The iPhone of Apple dreams is a solid sheet of glass with no adornments, nothing to distract you from the elegant simplicity and the content it displays. It is the futuristic phone you imagine patrons of the space station bar holding when they get a call from work that distracts them from the blue glowing liquid in the glass. You don’t hold it so much as let it hover in your hand before your face. 
Apple’s iPhone of the future is Schrödinger’s iPhone. It both exists and does not exist. The moment that you observe it is the moment of creation or destruction. Like Schrödinger’s cat, it’s also a useful theory that won’t be worth much in practice. We can be sure the iPhone will be surpassed by Apple Glasses before we ever need a respite from mining water ice from asteroids.
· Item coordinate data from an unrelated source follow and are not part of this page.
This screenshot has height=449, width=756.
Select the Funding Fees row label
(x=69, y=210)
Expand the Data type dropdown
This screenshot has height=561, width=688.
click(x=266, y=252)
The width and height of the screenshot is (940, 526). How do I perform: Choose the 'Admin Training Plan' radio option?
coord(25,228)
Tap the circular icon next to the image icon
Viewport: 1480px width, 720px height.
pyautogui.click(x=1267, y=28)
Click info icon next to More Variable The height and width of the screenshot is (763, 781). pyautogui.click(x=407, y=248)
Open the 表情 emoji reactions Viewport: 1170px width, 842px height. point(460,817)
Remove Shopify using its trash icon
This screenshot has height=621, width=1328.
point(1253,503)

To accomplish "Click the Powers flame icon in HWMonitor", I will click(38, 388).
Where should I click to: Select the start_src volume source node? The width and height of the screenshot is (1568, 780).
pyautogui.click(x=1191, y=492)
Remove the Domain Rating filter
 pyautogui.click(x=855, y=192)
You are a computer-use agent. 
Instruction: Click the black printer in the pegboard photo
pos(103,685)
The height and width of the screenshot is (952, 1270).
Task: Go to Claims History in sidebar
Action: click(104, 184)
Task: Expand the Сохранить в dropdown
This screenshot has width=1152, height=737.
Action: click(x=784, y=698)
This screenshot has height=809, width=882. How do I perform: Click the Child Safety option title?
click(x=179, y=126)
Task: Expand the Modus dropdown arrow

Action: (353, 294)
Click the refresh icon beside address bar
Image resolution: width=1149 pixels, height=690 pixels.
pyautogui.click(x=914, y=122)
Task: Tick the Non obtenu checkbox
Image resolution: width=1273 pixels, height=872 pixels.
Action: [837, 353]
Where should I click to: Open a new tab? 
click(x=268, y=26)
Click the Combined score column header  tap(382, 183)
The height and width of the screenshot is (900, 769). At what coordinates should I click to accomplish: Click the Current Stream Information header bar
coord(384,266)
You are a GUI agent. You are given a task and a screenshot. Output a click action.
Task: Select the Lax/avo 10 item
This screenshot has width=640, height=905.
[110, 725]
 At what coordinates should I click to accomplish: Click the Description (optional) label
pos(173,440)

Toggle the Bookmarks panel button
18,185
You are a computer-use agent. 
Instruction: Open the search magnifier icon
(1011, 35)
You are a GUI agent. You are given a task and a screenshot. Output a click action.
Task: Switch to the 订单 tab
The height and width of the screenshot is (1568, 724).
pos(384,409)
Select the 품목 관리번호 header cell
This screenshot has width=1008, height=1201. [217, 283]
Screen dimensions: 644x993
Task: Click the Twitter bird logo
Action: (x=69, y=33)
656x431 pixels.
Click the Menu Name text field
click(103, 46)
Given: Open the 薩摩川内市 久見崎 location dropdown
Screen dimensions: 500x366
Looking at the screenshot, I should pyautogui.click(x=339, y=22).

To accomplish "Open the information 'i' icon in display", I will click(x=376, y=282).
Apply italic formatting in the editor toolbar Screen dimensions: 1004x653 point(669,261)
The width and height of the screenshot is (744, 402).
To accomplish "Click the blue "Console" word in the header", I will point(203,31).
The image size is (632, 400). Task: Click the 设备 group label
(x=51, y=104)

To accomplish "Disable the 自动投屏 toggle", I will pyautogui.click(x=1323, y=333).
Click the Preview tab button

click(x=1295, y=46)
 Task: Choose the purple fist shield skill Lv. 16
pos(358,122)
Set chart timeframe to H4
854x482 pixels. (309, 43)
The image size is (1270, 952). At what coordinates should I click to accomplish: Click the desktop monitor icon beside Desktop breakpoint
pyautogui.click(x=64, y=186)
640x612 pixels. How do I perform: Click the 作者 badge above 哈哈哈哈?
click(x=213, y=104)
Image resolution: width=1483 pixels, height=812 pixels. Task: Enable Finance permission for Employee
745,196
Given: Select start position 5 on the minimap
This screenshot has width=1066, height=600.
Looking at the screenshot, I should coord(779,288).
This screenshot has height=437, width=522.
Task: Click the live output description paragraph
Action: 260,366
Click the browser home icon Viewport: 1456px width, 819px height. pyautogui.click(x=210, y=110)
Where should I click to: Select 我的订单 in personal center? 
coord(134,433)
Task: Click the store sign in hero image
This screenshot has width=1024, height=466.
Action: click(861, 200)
That’s why the button-free iPhone seems almost cruel. Why bother at this point? Why push users towards a terrible interface decision if modern interface designs have a terminal diagnosis already? Apple should let people enjoy phones as they are and save the big changes for the next generation of mobile technology. Losing buttons is just a bad idea all around.A button-free iPhone still has too many buttons
Even if Apple removes the volume rocker and the power button from future iPhones, the phone will still have too many buttons. Hundreds too many. The entire display is a button, and not just one. Every pixel can be a button. A touch display is a massive, super-sensitive button, for better and for worse. 
A touch display is inarguably fantastic for its ability to create buttons and an interface that can change and adapt. It is literally like a fantasy, the way using a touchscreen can feel like casting spells. 
A touch display is also unforgivably difficult for people with motor precision issues, visual ability differences, and other needs that have been sidelined by Apple’s aspirational design.